Here’s the good news – An Indian co-production, Anup Singh’s Qissa has bagged the NETPAC Award at this year’s fest. The film stars Irrfan Khan, Tillotama Shome, Rasika Dugal and Tisca Chopra. This Punjabi film is written by Anup Singh and Madhuja Mukherjee. And here’s what the official release says –
As selected by a jury from the Network for the Promotion of Asian Cinema, the NETPAC Award for World or International Asian Film Premiere goes to Anup Singh’s Qissa. Jury members include Jay Jeon (Korea), Intishal Al Timimi (Abu Dhabi) and Freddie Wong (Hong Kong). The jury remarked: “The NETPAC Award for the best Asian film at Festival 2013 goes to Qissa, directed by Anup Singh, for its sensitive portrayal of the issues of identity and displacement that affect people not only in India, but in all parts of the world and for brilliance of cinematic craft and the choice of metaphor that has been employed to tell a moving story that is bound to provoke thoughts, spark debate and give its viewers an intense experience.
TRAILER
TIFF NOTE & SYNOPSIS
Beautiful, timeless, and touching the deepest of human impulses, Qissa carries the spirit of a great folk tale. Although it’s set in a particular time and place — the Punjab region that straddles India and Pakistan in the years immediately after partition — it is both deeper and broader than any one moment. As this eerie family drama progresses, it cuts to the heart of eternal desires for honour, empathy, and love.
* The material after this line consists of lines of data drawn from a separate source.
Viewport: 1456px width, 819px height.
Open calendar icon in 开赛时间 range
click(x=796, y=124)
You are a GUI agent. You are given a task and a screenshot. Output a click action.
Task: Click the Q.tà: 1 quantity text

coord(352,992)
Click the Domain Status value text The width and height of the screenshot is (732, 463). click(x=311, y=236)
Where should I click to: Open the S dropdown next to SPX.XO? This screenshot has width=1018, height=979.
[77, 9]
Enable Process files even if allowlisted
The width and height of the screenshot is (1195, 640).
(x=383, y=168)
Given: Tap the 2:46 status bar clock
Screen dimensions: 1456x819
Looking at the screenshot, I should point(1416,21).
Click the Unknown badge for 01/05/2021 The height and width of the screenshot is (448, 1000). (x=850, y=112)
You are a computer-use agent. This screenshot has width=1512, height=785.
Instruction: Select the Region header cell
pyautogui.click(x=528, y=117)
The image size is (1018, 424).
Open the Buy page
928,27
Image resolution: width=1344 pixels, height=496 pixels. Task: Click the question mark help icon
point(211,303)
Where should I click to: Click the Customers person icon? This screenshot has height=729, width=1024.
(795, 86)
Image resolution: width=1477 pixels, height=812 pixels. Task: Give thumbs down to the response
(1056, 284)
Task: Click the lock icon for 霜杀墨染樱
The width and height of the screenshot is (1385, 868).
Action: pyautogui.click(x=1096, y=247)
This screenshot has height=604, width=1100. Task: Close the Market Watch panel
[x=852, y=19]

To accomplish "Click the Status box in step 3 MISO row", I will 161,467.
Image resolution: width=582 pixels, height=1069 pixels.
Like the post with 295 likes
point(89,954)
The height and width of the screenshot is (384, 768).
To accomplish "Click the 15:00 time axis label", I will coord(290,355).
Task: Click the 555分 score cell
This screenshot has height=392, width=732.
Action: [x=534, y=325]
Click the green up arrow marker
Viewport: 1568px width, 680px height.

One of India’s best actors, Irrfan Khan (Life of Pi, Festival premiere The Lunchbox, and a feature guest in this year’s Mavericks programme) plays Umber Singh, a Sikh uprooted by the religious violence that came with partition in 1947. He and his family move to a safer locale, and it is here that the story takes a remarkable turn. Having already fathered daughters, Singh now wants a son. When his next child is born he celebrates his wish come true, but there is one problem: the baby is in fact a girl.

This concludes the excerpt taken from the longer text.